- [Work to complete]
Go through the records and show each line where the word "dimensions" occurs.

*****

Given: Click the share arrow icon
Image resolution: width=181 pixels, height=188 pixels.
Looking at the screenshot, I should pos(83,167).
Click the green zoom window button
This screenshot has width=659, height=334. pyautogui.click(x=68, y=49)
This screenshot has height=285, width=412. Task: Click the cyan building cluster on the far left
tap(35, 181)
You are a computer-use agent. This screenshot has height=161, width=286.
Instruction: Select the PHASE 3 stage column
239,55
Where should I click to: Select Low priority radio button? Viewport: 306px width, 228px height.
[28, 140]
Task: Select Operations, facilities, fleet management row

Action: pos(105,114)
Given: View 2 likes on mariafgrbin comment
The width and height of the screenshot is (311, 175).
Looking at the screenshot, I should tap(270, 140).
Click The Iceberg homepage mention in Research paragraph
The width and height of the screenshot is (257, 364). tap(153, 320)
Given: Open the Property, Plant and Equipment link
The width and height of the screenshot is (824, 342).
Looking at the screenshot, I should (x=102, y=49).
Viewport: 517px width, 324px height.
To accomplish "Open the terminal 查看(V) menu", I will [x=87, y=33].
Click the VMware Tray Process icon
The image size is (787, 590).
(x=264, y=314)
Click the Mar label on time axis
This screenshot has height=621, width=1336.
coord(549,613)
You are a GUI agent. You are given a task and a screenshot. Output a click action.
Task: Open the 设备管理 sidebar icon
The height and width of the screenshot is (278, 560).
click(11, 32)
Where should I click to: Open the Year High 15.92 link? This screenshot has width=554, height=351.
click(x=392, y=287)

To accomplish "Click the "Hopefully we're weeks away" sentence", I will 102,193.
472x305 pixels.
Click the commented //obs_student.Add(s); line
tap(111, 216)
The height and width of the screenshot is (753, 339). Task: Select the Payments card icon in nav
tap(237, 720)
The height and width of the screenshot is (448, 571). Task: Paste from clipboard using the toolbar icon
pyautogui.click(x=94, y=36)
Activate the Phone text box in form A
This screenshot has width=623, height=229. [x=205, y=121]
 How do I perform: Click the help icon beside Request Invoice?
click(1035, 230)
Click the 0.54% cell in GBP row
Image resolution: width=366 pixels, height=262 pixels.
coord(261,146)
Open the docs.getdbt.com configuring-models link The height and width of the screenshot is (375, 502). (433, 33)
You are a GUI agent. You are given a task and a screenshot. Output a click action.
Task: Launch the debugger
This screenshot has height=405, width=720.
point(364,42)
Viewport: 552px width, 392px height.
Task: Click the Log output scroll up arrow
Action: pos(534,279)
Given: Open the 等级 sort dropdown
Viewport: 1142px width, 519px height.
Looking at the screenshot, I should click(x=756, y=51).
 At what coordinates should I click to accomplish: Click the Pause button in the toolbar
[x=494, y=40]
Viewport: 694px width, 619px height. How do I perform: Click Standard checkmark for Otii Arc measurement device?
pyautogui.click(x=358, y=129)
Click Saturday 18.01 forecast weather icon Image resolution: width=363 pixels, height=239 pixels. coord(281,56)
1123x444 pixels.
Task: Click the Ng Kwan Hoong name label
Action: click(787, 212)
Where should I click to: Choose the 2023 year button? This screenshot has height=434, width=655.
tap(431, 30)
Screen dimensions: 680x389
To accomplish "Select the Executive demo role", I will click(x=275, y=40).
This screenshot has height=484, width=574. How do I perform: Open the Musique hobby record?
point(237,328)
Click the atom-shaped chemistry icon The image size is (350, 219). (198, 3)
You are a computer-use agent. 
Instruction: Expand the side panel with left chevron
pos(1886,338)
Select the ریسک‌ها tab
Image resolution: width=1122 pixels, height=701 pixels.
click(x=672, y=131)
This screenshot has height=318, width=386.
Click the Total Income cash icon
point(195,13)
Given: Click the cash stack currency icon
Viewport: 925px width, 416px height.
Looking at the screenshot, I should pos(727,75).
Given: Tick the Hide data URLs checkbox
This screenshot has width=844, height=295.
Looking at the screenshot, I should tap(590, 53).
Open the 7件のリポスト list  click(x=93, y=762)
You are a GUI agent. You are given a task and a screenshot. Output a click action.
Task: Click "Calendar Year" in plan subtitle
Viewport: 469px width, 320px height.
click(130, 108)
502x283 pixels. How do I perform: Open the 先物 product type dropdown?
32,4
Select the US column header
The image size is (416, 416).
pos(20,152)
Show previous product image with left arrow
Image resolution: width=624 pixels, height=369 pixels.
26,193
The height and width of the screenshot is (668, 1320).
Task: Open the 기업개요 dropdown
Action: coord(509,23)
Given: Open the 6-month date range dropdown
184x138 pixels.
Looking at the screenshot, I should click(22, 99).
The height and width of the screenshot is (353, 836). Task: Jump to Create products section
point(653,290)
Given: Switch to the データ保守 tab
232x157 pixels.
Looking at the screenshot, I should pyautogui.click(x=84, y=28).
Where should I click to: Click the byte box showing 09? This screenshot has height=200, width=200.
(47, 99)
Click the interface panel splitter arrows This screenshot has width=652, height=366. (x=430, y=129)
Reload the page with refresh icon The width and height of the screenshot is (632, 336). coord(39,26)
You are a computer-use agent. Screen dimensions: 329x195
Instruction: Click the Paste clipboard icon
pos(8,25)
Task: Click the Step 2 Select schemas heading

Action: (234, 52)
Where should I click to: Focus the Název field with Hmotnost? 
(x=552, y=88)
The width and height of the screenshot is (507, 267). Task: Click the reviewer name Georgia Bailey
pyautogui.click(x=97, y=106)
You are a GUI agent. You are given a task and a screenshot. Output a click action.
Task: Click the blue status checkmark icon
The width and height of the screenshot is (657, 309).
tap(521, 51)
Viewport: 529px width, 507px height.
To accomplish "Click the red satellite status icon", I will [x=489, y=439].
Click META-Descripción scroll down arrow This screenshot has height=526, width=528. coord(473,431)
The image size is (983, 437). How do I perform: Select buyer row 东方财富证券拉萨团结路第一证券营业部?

*****

- [Response to the task]
Screen dimensions: 680x389
You are a computer-use agent. Screen dimensions: 329x195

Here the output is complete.